Vu le mardi 29 mars 2011 au Grand Rex (Paris)
Il y a quatre ans, le dernier concert de Joan Baez auquel j’avais assisté m’avait un peu déçue, alors que celui de 2006 (la première fois que j’entendais Joan “en vrai” !) au Grand Rex – déjà ! – m’avait transportée.
Cela tient-il à l’acoustique de salle parisienne, qui rend parfaitement hommage à son jeu de guitare précis et délicat, à sa voix toujours aussi émouvante malgré le passage des ans qui l’a réchauffée – rendue plus grave mais aussi plus profonde ? Toujours est-il que ma crainte d’être frustrée et désappointée une nouvelle fois s’est envolée dès les premières notes cristallines de “God is God”.
Depuis 2006, j’ai aussi, de mon côté, appris à aimer l’évolution de la voix de Joan. J’ai compris surtout qu’il ne fallait plus espérer qu’elle monte dans les aigus, qu’une partie de son répertoire ne serait plus jamais écoutable que sur CD – et que ce n’est plus forcément dans les tubes qui ont fait sa gloire qu’il faut attendre le plus d’émotion.

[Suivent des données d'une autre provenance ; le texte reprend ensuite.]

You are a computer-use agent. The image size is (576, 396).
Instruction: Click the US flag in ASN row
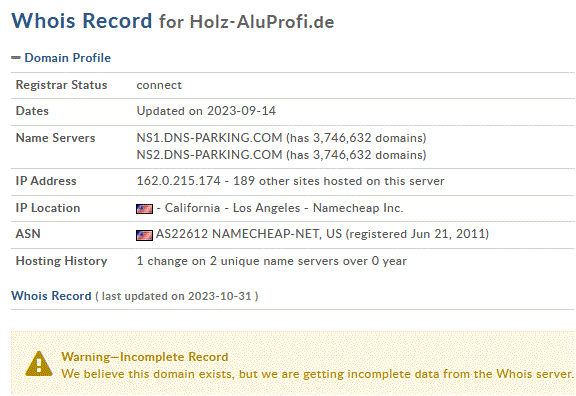144,235
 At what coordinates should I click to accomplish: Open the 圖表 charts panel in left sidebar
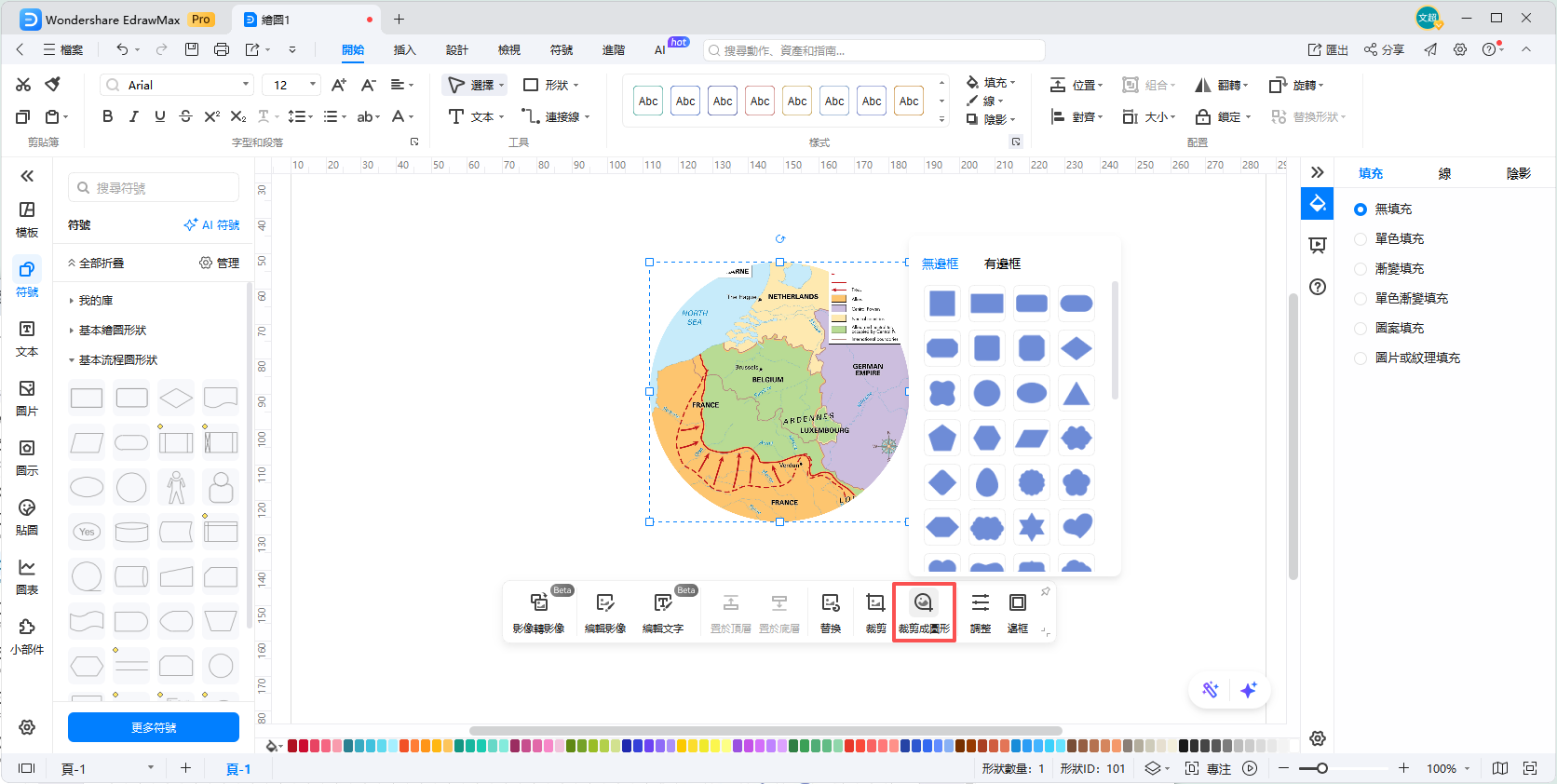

À 70 ans, Joan est toujours aussi adorable. (Toujours) engagée, sans être insupportable ; cultivée ; intelligente ; pudique ; actuelle. Silhouette mince, encore incroyablement juvénile dans sa chemise blanche toute simple rehaussée d’un foulard rouge et son jean délavé un peu large tombant sur ses chaussures. Une classe d’une simplicité absolue. Forte et fragile à la fois. Récemment victime d’une chute de sa cabane perchée dans un arbre, elle était hier curieusement raide, mais néanmoins joviale et amusante, comme à son habitude. Ses efforts pour parler français n’étaient pas toujours couronnés de succès, mais cela ne l’en rendait que plus drôle et attachante. Car son humour et sa spontanéité, son plaisir évident d’être là, sa sincérité sauvent les concerts de Joan de toute nostalgie passéiste. Les morceaux plus récents se mêlent aux “tubes” attendus et, bizarrement, cette fois, ceux qui m’ont le plus émue ne sont pas ses “classiques”. Car, il faut l’avouer, j’ai eu quelques sueurs froides sur les notes hautes de “Love is just a four letter word” ou “Suzanne”, sur la montée à la guitare du break musical de “Diamond and rust”, franchement ratée… La voix, bien que juste, a du mal, trouve ses limites : et même si Joan les connaît, on les entend bien, par exemple, sur sa reprise a capella du “Déserteur”.
Mais le reste, à condition d’aimer les ambiances douces et calmes, est magnifique : que des ballades folk à textes (“Seven curses”) nullement gnangnans, interprétées avec intelligence et cœur ; leurs mélodies sont des écrins, comme cette guitare en dentelle, pour cette nouvelle voix plus grave. Seule en scène, parfois accompagnée d’un unique musicien multi-instrumentiste (banjo, guitare, piano, basse, violon !), Joan m’a enchantée durant 1h30 et m’a souvent retournée comme une crêpe, notamment sur “House of the rising sun” (sublime) et “Long black veil”.
J’ai eu l’impression de retrouver une vieille amie, généreuse et heureuse de toujours chanter pour son public. Sur la fin, lors de ses trois rappels, nous avons tous entonné avec elle “Blowin’ in the wind”, “Gracias a la vida”, “Imagine”, “Donna Donna” et bien sûr “Here’s to you”, son titre le plus célèbre en France. Car nous aussi, tout comme elle, étions heureux d’être là.
Je ne sais pas si je retournerai la voir, j’aurai peur, encore trop peur pour ses “aigus”. Et puis c’est vrai quand même que ce n’est pas “donné donné donné do-onné”… Enfin, je dis ça mais, comme d’habitude, il est probable que je sois encore là le 11 octobre prochain ! 😉
(Mais sans Al. qui n’a pas arrêté de faire des blagues douteuses sur l’âge de la dame ! Tsss…).